Ignoring the pictures, repeat every entry below exactly as it appears.
————
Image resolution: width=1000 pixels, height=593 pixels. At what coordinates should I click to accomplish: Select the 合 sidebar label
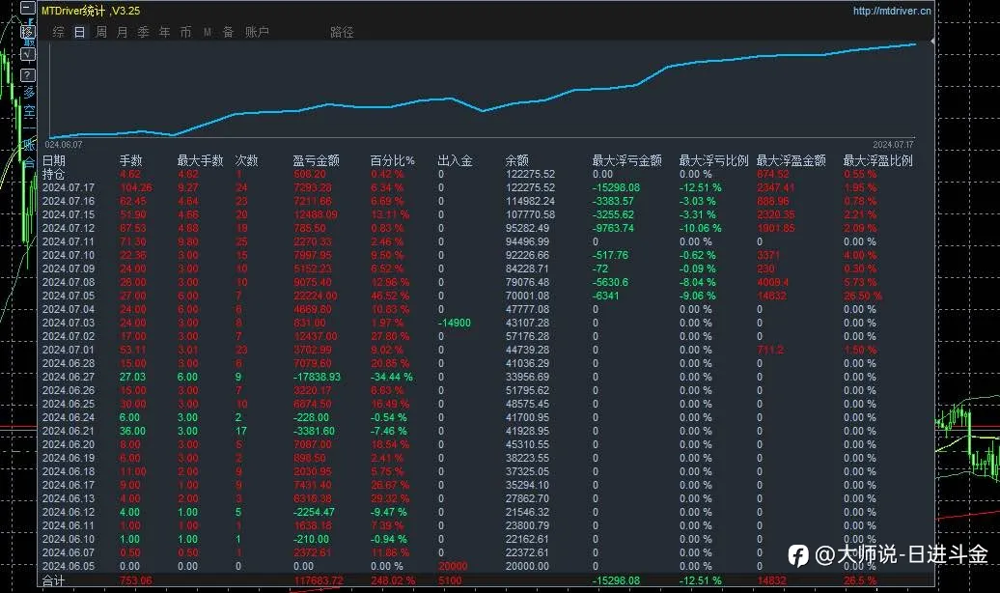29,163
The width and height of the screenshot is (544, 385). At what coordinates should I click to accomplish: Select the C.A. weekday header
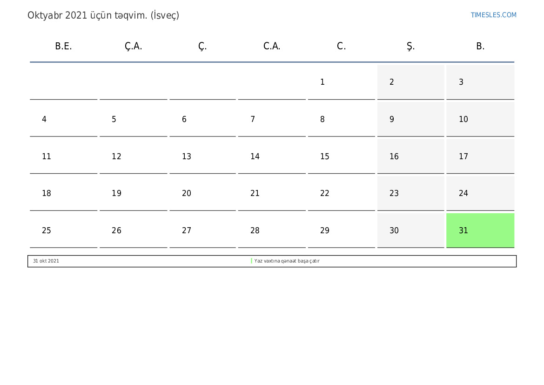click(272, 46)
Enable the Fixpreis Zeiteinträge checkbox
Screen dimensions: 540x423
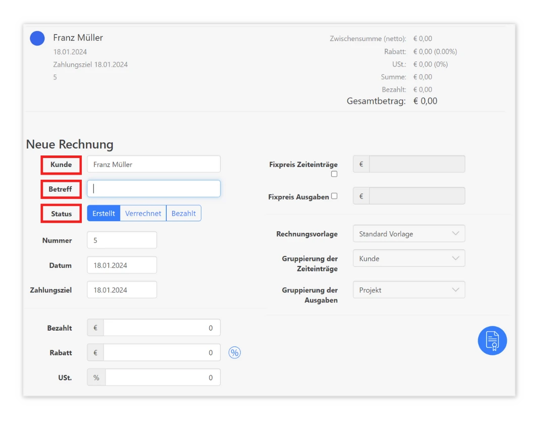[x=334, y=174]
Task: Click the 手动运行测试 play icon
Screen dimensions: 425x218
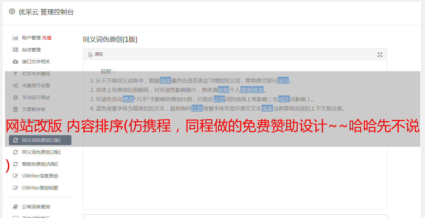Action: click(15, 97)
————
=== Response for this exercise ===
Image resolution: width=1000 pixels, height=593 pixels. At what coordinates should I click to accomplish: Select the 合 sidebar label
29,163
The width and height of the screenshot is (544, 385). At what coordinates should I click to accomplish: Select the C.A. weekday header
click(272, 46)
Enable the Fixpreis Zeiteinträge checkbox
Screen dimensions: 540x423
[x=334, y=174]
Task: Click the 手动运行测试 play icon
Screen dimensions: 425x218
Action: click(15, 97)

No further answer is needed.